Perifoveal exudative vascular anomalous complex (PEVAC) is a recently defined entity that should be considered in the differential diagnosis of retinal MAs, which occurs as a unilateral, isolated, perifoveal lesion. Large aneurysmal dilatation, hard exudates, intraretinal hemorrhages and fluid accumulation are the common features of both entities. However, the pathogenesis is different. It is considered that PEVAC is resulted from progressive retinal endothelial cell degeneration. In addition, while telangiectatic capillaries usually occur in retinal vascular diseases such as retinal vein occlusion (RVO) and DR, PEVAC is reported in otherwise healthy subjects [14, 15]. The main limitation of this case presentation was lack of treatment and thereby possible treatment effect on MA and macular edema. However, we still believe that multimodal imaging characteristics of the present case with DR related MA were demonstrated in utmost detail.

CONCLUSIONS

Clinicians should look for the presence of MAs in patients with severe and chronic macular edema. In light of the present case and the literature review, we believe that FA, ICGA and OCT may be equally helpful for detection and visualizing the extent of MAs.
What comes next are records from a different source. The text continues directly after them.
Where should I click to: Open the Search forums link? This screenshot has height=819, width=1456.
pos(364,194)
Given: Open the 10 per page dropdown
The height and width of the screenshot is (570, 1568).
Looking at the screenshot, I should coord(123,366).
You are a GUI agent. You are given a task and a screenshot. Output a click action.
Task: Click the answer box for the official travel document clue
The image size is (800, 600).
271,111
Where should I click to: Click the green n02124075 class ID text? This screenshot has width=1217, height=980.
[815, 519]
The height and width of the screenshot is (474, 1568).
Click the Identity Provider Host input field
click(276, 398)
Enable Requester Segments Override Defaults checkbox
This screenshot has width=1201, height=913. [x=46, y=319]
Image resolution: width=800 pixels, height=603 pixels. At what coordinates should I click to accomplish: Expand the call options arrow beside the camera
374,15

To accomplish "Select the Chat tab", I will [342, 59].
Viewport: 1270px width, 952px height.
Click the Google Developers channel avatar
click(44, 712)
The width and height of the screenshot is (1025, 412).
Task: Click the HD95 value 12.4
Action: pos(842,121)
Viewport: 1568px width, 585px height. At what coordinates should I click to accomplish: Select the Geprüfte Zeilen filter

The diagnostic criteria, treatment strategies and prognosis of DR-related MAs are not well-defined. We believe that the definitive diagnosis criteria, treatment alternatives and its prognosis will be better determined by further studies.

ACKNOWLEDGMENT

None.

DISCLOSURE

Ethical issues have been completely observed by the authors. All named authors meet the International Committee of Medical Journal Editors (ICMJE) criteria for authorship of this manuscript, take responsibility for the integrity of the work as a whole, and have given final approval for the version to be published. No conflict of interest has been presented. Funding/Support: None. The datasets analyzed during this study are available from the corresponding author on reasonable request.